Sería triste si no resultara tan cómico.
Mi
chica y yo, como gran parte de la población cinéfila de nuestros días, vamos
cada vez menos al cine. Las dos últimas películas que hemos visto en una sala
han sido “Los odiosos ocho” (Quentin Tarantino, 2015) y “La La Land” (2016).
¿Le podría extrañar a alguien que no volvamos a poner un pie en un “local de
perdición” semejante? Afortunadamente, se reconcilia uno con el cine cuando,
como nos ha pasado recientemente, descubrimos
alguna joya de la Historia del Cine, como el film, producido en 1941, “The Devil
and Miss Jones” (dirigido por Sam Wood para la RKO). Una auténtica maravilla
protagonizada por Charles Coburn (verdaderamente inmenso), Jean Arthur
(sencillamente deliciosa) y un más que aceptable (por una vez) Robert Cummings.

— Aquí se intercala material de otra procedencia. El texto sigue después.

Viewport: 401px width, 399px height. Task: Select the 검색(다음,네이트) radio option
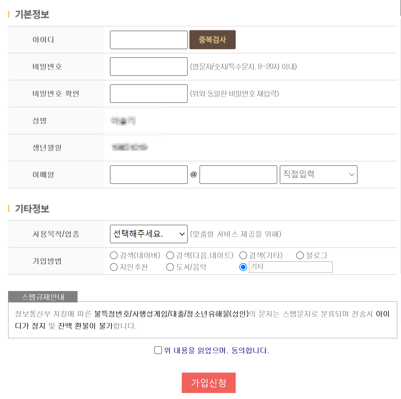point(170,255)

En 1941, esta película, que nos ha cautivado 76 años después de su estreno,
compartió cartelera con naderías como “Qué verde era mi valle” (John Ford), “Ciudadano
Kane” (Orson Welles), “Casablanca” (Michael Curtiz), “La loba” (William Wyler),
“Bola de fuego” (Howard Hawks), “El sargento York” (Howard Hawks), “El halcón
maltés” (John Huston), ”Juan Nadie” (Frank Capra) o “Si no amaneciera”

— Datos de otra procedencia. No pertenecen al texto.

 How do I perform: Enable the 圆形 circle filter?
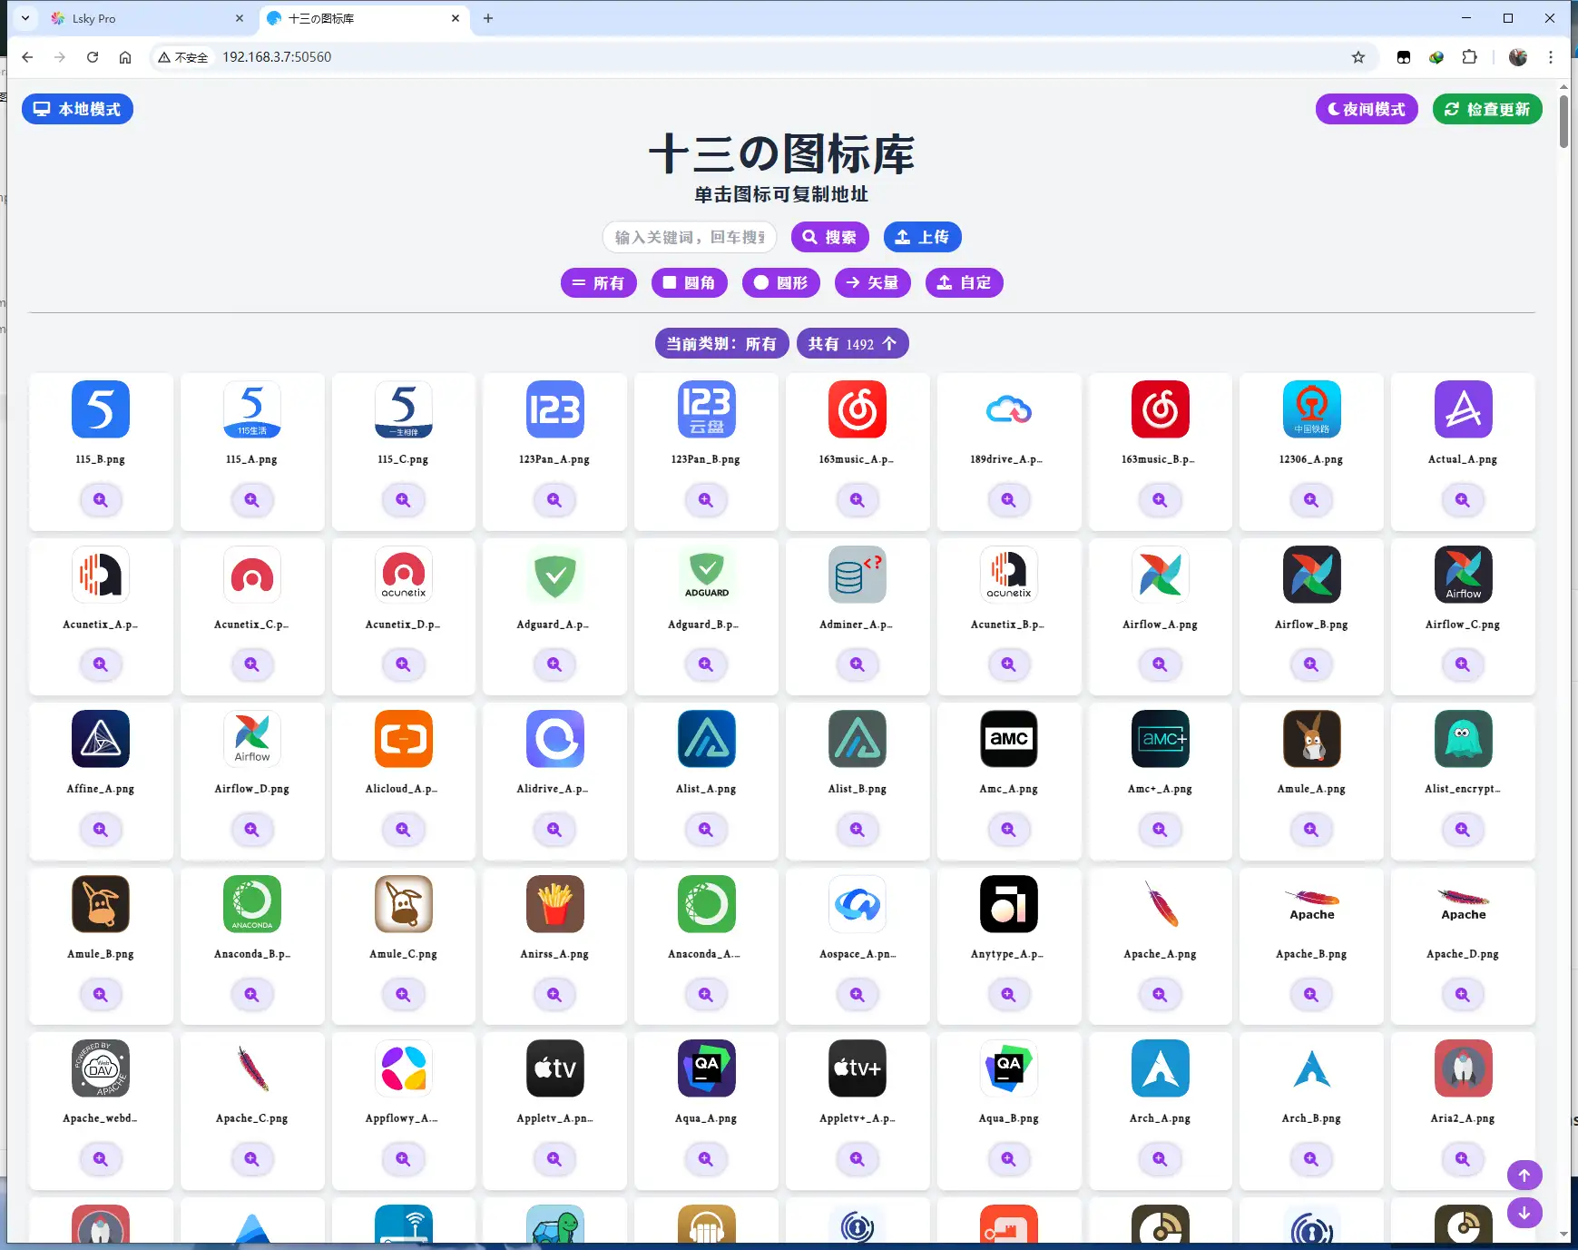tap(781, 282)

(Mitchell Leisen) … Es comprensible que,
en cierto modo, “The Devil and Miss Jones” pasara inadvertida. Hoy, en cambio, una
perfecta nadería como “La La Land” arrasa con todo. ¿Vale como reflexión?
Superado
el disgusto de “La La Land”, este burgomaestre, que nunca ha pretendido ser nada
más que un mero aficionado (al cine, a la música, a la vida…) continúa en su
indemandada actividad canora, grabando cancioncillas que compone sin esfuerzo y
que sólo pretenden divertirle y dar testimonio de su amor por su chica. Con
permiso del respetable, adjunto el último Youtube. Disfrútenlo o súfranlo, pero
sean, en cualquier caso, benévolos en su juicio. Es la obra de un “amateur”...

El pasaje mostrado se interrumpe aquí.